"""

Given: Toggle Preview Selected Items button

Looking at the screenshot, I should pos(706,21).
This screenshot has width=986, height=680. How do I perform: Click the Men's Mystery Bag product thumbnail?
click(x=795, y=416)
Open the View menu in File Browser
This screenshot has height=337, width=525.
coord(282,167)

"""

(Challenge) Please give back all of the records above verbatim, line for line.

(Reply to the exercise)
Given: Toggle Preview Selected Items button

Looking at the screenshot, I should pos(706,21).
This screenshot has width=986, height=680. How do I perform: Click the Men's Mystery Bag product thumbnail?
click(x=795, y=416)
Open the View menu in File Browser
This screenshot has height=337, width=525.
coord(282,167)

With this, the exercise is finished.